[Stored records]

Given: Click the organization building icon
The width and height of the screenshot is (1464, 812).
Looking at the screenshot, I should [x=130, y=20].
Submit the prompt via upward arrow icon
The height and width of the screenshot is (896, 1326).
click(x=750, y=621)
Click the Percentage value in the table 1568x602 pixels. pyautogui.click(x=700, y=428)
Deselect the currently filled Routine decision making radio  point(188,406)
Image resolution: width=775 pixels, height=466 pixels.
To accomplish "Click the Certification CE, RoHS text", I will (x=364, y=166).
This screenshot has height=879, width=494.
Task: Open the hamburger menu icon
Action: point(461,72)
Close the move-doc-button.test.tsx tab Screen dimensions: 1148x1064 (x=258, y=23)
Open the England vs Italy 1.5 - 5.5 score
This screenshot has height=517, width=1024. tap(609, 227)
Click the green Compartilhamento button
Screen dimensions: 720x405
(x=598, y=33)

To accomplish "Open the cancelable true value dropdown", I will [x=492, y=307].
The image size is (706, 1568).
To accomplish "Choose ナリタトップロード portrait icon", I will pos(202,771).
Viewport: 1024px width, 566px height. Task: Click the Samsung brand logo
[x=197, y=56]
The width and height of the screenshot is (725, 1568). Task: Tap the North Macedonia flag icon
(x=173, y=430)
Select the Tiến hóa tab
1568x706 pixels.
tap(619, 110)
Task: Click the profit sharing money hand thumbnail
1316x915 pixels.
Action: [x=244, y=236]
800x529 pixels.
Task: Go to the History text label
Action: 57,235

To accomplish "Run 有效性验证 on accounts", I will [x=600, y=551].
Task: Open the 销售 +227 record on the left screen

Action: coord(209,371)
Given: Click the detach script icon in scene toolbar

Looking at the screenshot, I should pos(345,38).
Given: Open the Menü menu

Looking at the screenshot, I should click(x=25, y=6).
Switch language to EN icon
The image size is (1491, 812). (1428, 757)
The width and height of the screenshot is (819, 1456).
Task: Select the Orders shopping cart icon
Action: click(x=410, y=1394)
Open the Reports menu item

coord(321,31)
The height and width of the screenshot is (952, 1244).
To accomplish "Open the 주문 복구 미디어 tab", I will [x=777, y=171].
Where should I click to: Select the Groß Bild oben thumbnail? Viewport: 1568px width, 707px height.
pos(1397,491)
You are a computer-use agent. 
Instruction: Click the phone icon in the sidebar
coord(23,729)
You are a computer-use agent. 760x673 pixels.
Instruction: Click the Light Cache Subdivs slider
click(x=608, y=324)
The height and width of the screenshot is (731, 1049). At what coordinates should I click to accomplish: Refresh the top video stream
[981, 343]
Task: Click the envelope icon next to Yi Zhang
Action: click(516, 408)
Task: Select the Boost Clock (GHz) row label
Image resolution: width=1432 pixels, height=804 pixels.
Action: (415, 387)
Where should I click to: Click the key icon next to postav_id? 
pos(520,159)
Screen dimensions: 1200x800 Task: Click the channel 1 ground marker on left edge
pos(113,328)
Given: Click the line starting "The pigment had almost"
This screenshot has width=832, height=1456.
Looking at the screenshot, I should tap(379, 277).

» **TASK BRIEF**
Go line by line through the records and copy those that contain the word "button".

» **RESPONSE**
Close the move-doc-button.test.tsx tab Screen dimensions: 1148x1064 (x=258, y=23)
Click the green Compartilhamento button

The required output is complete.